» **Task instructions**: Working from the records beneath this line, reproduce each one exactly.

» **Material to process**:
┌──
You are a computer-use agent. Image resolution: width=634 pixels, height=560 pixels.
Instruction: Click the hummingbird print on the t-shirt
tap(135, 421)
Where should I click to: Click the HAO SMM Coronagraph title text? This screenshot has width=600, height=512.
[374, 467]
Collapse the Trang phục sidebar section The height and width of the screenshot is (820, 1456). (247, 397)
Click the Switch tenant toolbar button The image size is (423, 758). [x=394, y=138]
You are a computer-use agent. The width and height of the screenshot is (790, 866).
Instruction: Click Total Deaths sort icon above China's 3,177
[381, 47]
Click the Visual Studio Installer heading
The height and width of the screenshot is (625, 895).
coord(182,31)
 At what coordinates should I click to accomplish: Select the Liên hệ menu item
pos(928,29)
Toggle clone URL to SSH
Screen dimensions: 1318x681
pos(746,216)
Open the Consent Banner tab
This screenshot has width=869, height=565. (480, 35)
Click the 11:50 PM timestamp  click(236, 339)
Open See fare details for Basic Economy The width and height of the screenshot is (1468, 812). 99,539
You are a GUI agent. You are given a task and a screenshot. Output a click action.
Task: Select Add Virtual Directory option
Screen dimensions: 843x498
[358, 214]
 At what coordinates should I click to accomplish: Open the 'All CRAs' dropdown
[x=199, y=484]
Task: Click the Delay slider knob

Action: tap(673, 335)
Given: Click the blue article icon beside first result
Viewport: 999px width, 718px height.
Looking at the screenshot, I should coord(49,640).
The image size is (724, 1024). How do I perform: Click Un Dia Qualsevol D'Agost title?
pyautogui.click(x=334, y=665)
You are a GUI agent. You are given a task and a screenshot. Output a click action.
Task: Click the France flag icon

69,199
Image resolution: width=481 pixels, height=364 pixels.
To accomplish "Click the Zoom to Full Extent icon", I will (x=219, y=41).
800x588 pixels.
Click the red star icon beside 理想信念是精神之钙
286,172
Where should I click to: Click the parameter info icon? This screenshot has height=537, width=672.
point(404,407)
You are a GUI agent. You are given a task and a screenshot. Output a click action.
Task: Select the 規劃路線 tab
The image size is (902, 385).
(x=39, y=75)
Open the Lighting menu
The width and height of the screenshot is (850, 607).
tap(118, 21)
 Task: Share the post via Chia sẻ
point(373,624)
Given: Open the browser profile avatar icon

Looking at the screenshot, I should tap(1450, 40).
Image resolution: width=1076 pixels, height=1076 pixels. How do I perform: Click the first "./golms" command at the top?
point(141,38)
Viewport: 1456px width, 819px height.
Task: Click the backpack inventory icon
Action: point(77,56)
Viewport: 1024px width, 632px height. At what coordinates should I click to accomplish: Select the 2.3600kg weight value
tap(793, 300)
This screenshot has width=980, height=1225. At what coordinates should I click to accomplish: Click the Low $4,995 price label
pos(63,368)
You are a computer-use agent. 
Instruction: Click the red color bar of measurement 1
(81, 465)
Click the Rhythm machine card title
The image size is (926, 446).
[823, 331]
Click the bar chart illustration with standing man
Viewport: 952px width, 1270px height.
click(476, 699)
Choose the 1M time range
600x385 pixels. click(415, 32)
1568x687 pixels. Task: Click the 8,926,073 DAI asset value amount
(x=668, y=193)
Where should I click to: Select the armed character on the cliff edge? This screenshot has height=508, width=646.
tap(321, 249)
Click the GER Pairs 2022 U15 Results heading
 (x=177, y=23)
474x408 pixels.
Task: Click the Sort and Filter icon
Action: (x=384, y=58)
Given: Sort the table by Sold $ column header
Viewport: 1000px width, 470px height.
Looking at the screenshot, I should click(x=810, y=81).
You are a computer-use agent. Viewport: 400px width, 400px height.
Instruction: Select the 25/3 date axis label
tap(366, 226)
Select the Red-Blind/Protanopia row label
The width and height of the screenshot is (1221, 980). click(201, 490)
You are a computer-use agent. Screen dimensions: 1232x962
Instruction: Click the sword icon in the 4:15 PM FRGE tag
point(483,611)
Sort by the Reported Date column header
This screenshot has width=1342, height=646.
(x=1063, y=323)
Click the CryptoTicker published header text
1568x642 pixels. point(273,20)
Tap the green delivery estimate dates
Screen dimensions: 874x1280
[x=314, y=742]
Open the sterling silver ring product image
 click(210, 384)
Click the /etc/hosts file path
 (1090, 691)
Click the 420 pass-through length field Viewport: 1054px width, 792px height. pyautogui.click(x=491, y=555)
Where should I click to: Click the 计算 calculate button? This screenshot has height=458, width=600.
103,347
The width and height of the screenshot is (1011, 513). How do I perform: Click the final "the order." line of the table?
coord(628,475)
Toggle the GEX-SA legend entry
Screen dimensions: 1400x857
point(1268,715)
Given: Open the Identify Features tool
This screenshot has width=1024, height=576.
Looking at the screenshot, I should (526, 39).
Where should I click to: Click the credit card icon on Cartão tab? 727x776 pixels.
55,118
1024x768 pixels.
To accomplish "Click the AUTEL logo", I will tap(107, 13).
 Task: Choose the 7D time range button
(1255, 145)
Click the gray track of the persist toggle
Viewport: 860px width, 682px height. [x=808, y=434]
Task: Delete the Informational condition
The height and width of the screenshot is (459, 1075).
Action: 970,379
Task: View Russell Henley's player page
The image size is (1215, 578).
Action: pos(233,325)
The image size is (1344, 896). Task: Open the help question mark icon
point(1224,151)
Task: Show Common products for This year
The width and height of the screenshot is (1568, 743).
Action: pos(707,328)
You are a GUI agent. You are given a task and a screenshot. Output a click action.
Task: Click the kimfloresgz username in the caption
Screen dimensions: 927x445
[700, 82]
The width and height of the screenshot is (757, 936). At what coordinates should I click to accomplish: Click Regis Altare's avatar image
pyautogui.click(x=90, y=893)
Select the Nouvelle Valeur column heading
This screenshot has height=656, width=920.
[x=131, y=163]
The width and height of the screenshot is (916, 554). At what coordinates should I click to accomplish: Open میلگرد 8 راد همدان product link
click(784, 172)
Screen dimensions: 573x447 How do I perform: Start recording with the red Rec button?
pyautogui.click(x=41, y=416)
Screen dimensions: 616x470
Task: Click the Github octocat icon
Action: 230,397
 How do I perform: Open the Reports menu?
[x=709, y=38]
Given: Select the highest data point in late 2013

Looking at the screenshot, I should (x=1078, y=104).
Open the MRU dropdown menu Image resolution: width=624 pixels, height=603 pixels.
└──
» **Solution below**:
You are a computer-use agent. Image resolution: width=634 pixels, height=560 pixels.
Instruction: Click the hummingbird print on the t-shirt
tap(135, 421)
Where should I click to: Click the HAO SMM Coronagraph title text? This screenshot has width=600, height=512.
[374, 467]
Collapse the Trang phục sidebar section The height and width of the screenshot is (820, 1456). (247, 397)
Click the Switch tenant toolbar button The image size is (423, 758). [x=394, y=138]
You are a computer-use agent. The width and height of the screenshot is (790, 866).
Instruction: Click Total Deaths sort icon above China's 3,177
[381, 47]
Click the Visual Studio Installer heading
The height and width of the screenshot is (625, 895).
coord(182,31)
 At what coordinates should I click to accomplish: Select the Liên hệ menu item
pos(928,29)
Toggle clone URL to SSH
Screen dimensions: 1318x681
pos(746,216)
Open the Consent Banner tab
This screenshot has width=869, height=565. (480, 35)
Click the 11:50 PM timestamp  click(236, 339)
Open See fare details for Basic Economy The width and height of the screenshot is (1468, 812). 99,539
You are a GUI agent. You are given a task and a screenshot. Output a click action.
Task: Select Add Virtual Directory option
Screen dimensions: 843x498
[358, 214]
 At what coordinates should I click to accomplish: Open the 'All CRAs' dropdown
[x=199, y=484]
Task: Click the Delay slider knob

Action: tap(673, 335)
Given: Click the blue article icon beside first result
Viewport: 999px width, 718px height.
Looking at the screenshot, I should coord(49,640).
The image size is (724, 1024). How do I perform: Click Un Dia Qualsevol D'Agost title?
pyautogui.click(x=334, y=665)
You are a GUI agent. You are given a task and a screenshot. Output a click action.
Task: Click the France flag icon

69,199
Image resolution: width=481 pixels, height=364 pixels.
To accomplish "Click the Zoom to Full Extent icon", I will (x=219, y=41).
800x588 pixels.
Click the red star icon beside 理想信念是精神之钙
286,172
Where should I click to: Click the parameter info icon? This screenshot has height=537, width=672.
point(404,407)
You are a GUI agent. You are given a task and a screenshot. Output a click action.
Task: Select the 規劃路線 tab
The image size is (902, 385).
(x=39, y=75)
Open the Lighting menu
The width and height of the screenshot is (850, 607).
tap(118, 21)
 Task: Share the post via Chia sẻ
point(373,624)
Given: Open the browser profile avatar icon

Looking at the screenshot, I should tap(1450, 40).
Image resolution: width=1076 pixels, height=1076 pixels. How do I perform: Click the first "./golms" command at the top?
point(141,38)
Viewport: 1456px width, 819px height.
Task: Click the backpack inventory icon
Action: point(77,56)
Viewport: 1024px width, 632px height. At what coordinates should I click to accomplish: Select the 2.3600kg weight value
tap(793, 300)
This screenshot has width=980, height=1225. At what coordinates should I click to accomplish: Click the Low $4,995 price label
pos(63,368)
You are a computer-use agent. 
Instruction: Click the red color bar of measurement 1
(81, 465)
Click the Rhythm machine card title
The image size is (926, 446).
[823, 331]
Click the bar chart illustration with standing man
Viewport: 952px width, 1270px height.
click(476, 699)
Choose the 1M time range
600x385 pixels. click(415, 32)
1568x687 pixels. Task: Click the 8,926,073 DAI asset value amount
(x=668, y=193)
Where should I click to: Select the armed character on the cliff edge? This screenshot has height=508, width=646.
tap(321, 249)
Click the GER Pairs 2022 U15 Results heading
 (x=177, y=23)
474x408 pixels.
Task: Click the Sort and Filter icon
Action: (x=384, y=58)
Given: Sort the table by Sold $ column header
Viewport: 1000px width, 470px height.
Looking at the screenshot, I should click(x=810, y=81).
You are a computer-use agent. Viewport: 400px width, 400px height.
Instruction: Select the 25/3 date axis label
tap(366, 226)
Select the Red-Blind/Protanopia row label
The width and height of the screenshot is (1221, 980). click(201, 490)
You are a computer-use agent. Screen dimensions: 1232x962
Instruction: Click the sword icon in the 4:15 PM FRGE tag
point(483,611)
Sort by the Reported Date column header
This screenshot has width=1342, height=646.
(x=1063, y=323)
Click the CryptoTicker published header text
1568x642 pixels. point(273,20)
Tap the green delivery estimate dates
Screen dimensions: 874x1280
[x=314, y=742]
Open the sterling silver ring product image
 click(210, 384)
Click the /etc/hosts file path
 (1090, 691)
Click the 420 pass-through length field Viewport: 1054px width, 792px height. pyautogui.click(x=491, y=555)
Where should I click to: Click the 计算 calculate button? This screenshot has height=458, width=600.
103,347
The width and height of the screenshot is (1011, 513). How do I perform: Click the final "the order." line of the table?
coord(628,475)
Toggle the GEX-SA legend entry
Screen dimensions: 1400x857
point(1268,715)
Given: Open the Identify Features tool
This screenshot has width=1024, height=576.
Looking at the screenshot, I should (526, 39).
Where should I click to: Click the credit card icon on Cartão tab? 727x776 pixels.
55,118
1024x768 pixels.
To accomplish "Click the AUTEL logo", I will tap(107, 13).
 Task: Choose the 7D time range button
(1255, 145)
Click the gray track of the persist toggle
Viewport: 860px width, 682px height. [x=808, y=434]
Task: Delete the Informational condition
The height and width of the screenshot is (459, 1075).
Action: 970,379
Task: View Russell Henley's player page
The image size is (1215, 578).
Action: pos(233,325)
The image size is (1344, 896). Task: Open the help question mark icon
point(1224,151)
Task: Show Common products for This year
The width and height of the screenshot is (1568, 743).
Action: pos(707,328)
You are a GUI agent. You are given a task and a screenshot. Output a click action.
Task: Click the kimfloresgz username in the caption
Screen dimensions: 927x445
[700, 82]
The width and height of the screenshot is (757, 936). At what coordinates should I click to accomplish: Click Regis Altare's avatar image
pyautogui.click(x=90, y=893)
Select the Nouvelle Valeur column heading
This screenshot has height=656, width=920.
[x=131, y=163]
The width and height of the screenshot is (916, 554). At what coordinates should I click to accomplish: Open میلگرد 8 راد همدان product link
click(784, 172)
Screen dimensions: 573x447 How do I perform: Start recording with the red Rec button?
pyautogui.click(x=41, y=416)
Screen dimensions: 616x470
Task: Click the Github octocat icon
Action: 230,397
 How do I perform: Open the Reports menu?
[x=709, y=38]
Given: Select the highest data point in late 2013

Looking at the screenshot, I should (x=1078, y=104).
Open the MRU dropdown menu Image resolution: width=624 pixels, height=603 pixels.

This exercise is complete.